Excerpt to read:
# Forum About Russia Russian Cities  Former famous landmarks, sites, monuments...now gone

## rockzmom

> Originally Posted by Johanna  My grandparents went to Moscow in the middle of the winter a long time ago. They went swimming in a very cool outdoor pool right in the middle of the city and loved it.  I read that this pool has been filled up and a Church has been built there.

 Now wait just a cotton-pickin' minute here!!!  
You mean to tell me that that amazing outdoor aquatic center was destroyed for a... church?   
"Lucy, you got some 'splainin' to do! ... Lucy" 
Who had this bright idea?  
When did this happen? 
Did "the" people want this? If not could they have fought this? 
Could you ice skate there in the winter? 
Is there at least a pool still hidden under the church... you know for swimming baptisms?

----------


## Оля

> You mean to tell me that that amazing outdoor aquatic center was destroyed for a... church?

 http://en.wikipedia.org/wiki/Cathedral_ ... he_Saviour   

> On 5 December 1931, by order of Stalin's minister Kaganovich, the Cathedral of Christ the Saviour was dynamited and reduced to rubble. It took more than a year to clear the debris from the site. The original marble high reliefs were preserved and are now on display at the Donskoy Monastery (see the photo). For a long time, they were the only reminder of the largest Orthodox church ever built.
> The construction of the Palace of Soviets was interrupted owing to a lack of funds, problems with flooding from the nearby Moskva River, and the outbreak of war. The flooded foundation hole remained on the site until, under Nikita Khrushchev, it was transformed into the world's largest open air swimming pool, it was called the Moskva Pool.

----------


## rockzmom

Okay, so first.. the largest Orthodox church ever built was there on that site.

Dataset records:
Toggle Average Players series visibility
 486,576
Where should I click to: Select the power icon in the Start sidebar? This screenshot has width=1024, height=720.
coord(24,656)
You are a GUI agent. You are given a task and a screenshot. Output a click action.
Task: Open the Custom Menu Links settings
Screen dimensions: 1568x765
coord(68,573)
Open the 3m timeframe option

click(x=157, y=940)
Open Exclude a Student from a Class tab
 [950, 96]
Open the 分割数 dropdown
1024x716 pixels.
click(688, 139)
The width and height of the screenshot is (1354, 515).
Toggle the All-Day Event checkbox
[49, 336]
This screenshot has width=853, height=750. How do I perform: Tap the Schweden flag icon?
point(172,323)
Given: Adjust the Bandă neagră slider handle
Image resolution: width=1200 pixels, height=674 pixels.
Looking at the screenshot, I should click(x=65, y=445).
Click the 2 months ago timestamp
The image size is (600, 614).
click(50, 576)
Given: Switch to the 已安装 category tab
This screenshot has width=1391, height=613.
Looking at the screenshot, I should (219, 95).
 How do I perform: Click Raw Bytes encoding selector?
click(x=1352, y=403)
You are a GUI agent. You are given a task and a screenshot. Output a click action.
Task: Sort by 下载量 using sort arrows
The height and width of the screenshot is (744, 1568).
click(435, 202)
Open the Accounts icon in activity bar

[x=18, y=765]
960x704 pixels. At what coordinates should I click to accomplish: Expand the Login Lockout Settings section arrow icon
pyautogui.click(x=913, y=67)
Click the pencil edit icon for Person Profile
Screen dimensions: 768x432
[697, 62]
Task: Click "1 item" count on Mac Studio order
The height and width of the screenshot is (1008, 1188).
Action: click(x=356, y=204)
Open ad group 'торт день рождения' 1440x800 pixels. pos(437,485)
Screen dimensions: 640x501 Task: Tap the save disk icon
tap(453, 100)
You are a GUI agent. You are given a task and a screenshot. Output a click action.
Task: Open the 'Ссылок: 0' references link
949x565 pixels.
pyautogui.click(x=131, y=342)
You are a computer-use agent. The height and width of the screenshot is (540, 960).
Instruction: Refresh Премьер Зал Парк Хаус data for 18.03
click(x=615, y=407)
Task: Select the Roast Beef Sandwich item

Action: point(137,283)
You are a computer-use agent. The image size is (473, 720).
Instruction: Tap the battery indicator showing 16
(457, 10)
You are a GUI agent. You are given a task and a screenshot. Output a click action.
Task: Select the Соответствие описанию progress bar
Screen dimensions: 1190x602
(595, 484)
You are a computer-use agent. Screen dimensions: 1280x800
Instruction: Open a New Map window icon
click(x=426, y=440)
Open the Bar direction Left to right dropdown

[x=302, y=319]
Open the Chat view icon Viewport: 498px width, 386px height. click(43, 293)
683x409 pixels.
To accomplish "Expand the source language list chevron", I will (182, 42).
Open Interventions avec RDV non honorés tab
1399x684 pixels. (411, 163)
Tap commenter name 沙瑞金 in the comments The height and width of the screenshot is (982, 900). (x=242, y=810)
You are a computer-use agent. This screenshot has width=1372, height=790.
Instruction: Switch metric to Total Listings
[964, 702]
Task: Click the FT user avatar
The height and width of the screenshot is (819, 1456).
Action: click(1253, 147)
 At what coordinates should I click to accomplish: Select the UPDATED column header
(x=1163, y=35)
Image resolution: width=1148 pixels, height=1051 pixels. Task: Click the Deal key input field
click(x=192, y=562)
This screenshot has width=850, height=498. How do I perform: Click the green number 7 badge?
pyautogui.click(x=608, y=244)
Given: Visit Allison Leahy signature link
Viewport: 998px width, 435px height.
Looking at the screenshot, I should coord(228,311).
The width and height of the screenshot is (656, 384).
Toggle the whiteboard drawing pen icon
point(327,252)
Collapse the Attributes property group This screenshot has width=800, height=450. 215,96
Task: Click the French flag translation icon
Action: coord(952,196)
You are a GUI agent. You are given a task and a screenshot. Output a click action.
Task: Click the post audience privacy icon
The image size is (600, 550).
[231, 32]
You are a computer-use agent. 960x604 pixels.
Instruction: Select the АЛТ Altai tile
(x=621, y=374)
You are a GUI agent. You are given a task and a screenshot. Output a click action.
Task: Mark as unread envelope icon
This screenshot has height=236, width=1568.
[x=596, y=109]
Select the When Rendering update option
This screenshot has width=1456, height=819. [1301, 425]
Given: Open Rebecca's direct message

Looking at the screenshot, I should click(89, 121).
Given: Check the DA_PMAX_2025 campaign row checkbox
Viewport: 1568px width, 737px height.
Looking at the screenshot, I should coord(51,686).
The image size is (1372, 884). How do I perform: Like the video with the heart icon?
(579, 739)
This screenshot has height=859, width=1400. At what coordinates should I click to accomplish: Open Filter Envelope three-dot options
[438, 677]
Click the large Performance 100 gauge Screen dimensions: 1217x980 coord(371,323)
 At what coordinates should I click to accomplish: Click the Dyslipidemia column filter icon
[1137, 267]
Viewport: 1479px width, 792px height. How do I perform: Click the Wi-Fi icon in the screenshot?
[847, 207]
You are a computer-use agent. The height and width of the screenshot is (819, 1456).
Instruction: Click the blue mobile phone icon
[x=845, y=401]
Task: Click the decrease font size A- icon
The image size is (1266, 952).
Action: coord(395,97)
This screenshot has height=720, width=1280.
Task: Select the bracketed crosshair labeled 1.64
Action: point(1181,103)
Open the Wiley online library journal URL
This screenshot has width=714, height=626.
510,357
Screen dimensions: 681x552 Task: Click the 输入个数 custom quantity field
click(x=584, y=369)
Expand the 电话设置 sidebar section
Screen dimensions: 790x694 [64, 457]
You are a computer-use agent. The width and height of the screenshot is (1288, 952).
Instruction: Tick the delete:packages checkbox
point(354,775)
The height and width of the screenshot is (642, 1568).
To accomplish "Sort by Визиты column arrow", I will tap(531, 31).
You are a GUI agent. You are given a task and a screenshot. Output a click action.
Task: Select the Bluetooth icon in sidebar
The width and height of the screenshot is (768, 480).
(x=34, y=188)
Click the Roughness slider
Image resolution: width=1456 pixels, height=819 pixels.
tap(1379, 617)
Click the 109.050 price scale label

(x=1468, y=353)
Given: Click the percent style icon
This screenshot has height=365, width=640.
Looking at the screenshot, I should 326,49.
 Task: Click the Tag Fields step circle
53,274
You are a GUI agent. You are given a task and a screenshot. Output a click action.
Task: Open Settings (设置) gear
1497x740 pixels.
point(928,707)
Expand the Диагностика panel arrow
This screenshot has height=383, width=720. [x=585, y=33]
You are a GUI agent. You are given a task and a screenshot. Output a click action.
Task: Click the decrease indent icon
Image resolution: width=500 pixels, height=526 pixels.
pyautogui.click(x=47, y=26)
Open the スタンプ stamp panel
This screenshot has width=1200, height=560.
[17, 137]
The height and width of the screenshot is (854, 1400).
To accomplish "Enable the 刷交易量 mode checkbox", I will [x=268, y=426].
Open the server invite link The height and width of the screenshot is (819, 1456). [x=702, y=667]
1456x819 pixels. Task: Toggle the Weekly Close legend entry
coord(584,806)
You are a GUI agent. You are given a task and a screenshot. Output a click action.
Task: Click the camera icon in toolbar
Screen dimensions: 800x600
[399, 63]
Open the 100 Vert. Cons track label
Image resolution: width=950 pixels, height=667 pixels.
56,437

Exercises to complete:
A - Please copy the rows word for word, everything from the line containing "Where should I" down to the line containing "Action: point(137,283)", both of those lines included.
B - Continue the forum thread on Moscow's vanished landmarks from the point where it stops.

Expected responses:
A -
Where should I click to: Select the power icon in the Start sidebar? This screenshot has width=1024, height=720.
coord(24,656)
You are a GUI agent. You are given a task and a screenshot. Output a click action.
Task: Open the Custom Menu Links settings
Screen dimensions: 1568x765
coord(68,573)
Open the 3m timeframe option

click(x=157, y=940)
Open Exclude a Student from a Class tab
 [950, 96]
Open the 分割数 dropdown
1024x716 pixels.
click(688, 139)
The width and height of the screenshot is (1354, 515).
Toggle the All-Day Event checkbox
[49, 336]
This screenshot has width=853, height=750. How do I perform: Tap the Schweden flag icon?
point(172,323)
Given: Adjust the Bandă neagră slider handle
Image resolution: width=1200 pixels, height=674 pixels.
Looking at the screenshot, I should click(x=65, y=445).
Click the 2 months ago timestamp
The image size is (600, 614).
click(50, 576)
Given: Switch to the 已安装 category tab
This screenshot has width=1391, height=613.
Looking at the screenshot, I should (219, 95).
 How do I perform: Click Raw Bytes encoding selector?
click(x=1352, y=403)
You are a GUI agent. You are given a task and a screenshot. Output a click action.
Task: Sort by 下载量 using sort arrows
The height and width of the screenshot is (744, 1568).
click(435, 202)
Open the Accounts icon in activity bar

[x=18, y=765]
960x704 pixels. At what coordinates should I click to accomplish: Expand the Login Lockout Settings section arrow icon
pyautogui.click(x=913, y=67)
Click the pencil edit icon for Person Profile
Screen dimensions: 768x432
[697, 62]
Task: Click "1 item" count on Mac Studio order
The height and width of the screenshot is (1008, 1188).
Action: click(x=356, y=204)
Open ad group 'торт день рождения' 1440x800 pixels. pos(437,485)
Screen dimensions: 640x501 Task: Tap the save disk icon
tap(453, 100)
You are a GUI agent. You are given a task and a screenshot. Output a click action.
Task: Open the 'Ссылок: 0' references link
949x565 pixels.
pyautogui.click(x=131, y=342)
You are a computer-use agent. The height and width of the screenshot is (540, 960).
Instruction: Refresh Премьер Зал Парк Хаус data for 18.03
click(x=615, y=407)
Task: Select the Roast Beef Sandwich item

Action: point(137,283)

B -
Next, we have it dynamited and reduced to rubble to eventually make way for world's largest open air swimming pool. 
Then, the pool was demolished and the cathedral was reconstruction as an exact replica with extraordinary accuracy. 
And... it does seem from the article that "About one million Muscovites donated money for the project" so it was what the "people" wanted. 
I now understand... but wow! "You" never seem to do anything small scale! The largest church and outdoor pool both on the same site! 
So, what about the poor pool? Was another ever built like it anywhere else?

----------


## Ramil

It was cool only on pictures. There were problems with sanitation. Still you could swim there even in winter since they heated the water. Thank gods they didn't build the Palace of Soviets there. I'd hated to see grandpa Lenin looking at me wherever I go. Look in the original thread - I've posted some images of this monstrosity there.

----------


## BappaBa

> It was cool only on pictures. There were problems with sanitation.

 It was cool indeed, imho. When I was a kid my parents took me there, great memories!

----------


## BappaBa

> Could you ice skate there in the winter?

 =) more photos...

----------


## rockzmom

> =) more photos...

 BappaBa... OMG...those are amazing! How cold it must have been to get out of the warm water with the snow all around! And how amazing to be able to swim outside while it was snowing!  
Were any teams based out of the pool? I mean were there swim meet events held there as well? I ask because it looks as though it was set up to be able to handle such things regulation wise and with the diving platforms and such! 
I can't believe you actually went there yourself! How lucky for you!!! I am sooooooo jealous!!

----------


## BappaBa

> How cold it must have been to get out of the warm water with the snow all around! And how amazing to be able to swim outside while it was snowing!

 It was not necessary to get out of the warm water in the cold, there there were tunnels to warm dressing rooms on perimeter.   

> Were any teams based out of the pool? I mean were there swim meet events held there as well? I ask because it looks as though it was set up to be able to handle such things regulation wise and with the diving platforms and such!

 I don't remember well, I was a kid at that time. =) I remember that only sportsmen were allowed to jump from a tower and swim in the pool with paths (look at first photo)

----------


## rockzmom

> Originally Posted by rockzmom  How cold it must have been to get out of the warm water with the snow all around! And how amazing to be able to swim outside while it was snowing!   It was not necessary to get out of the warm water in the cold, there there were tunnels to warm dressing rooms on perimeter.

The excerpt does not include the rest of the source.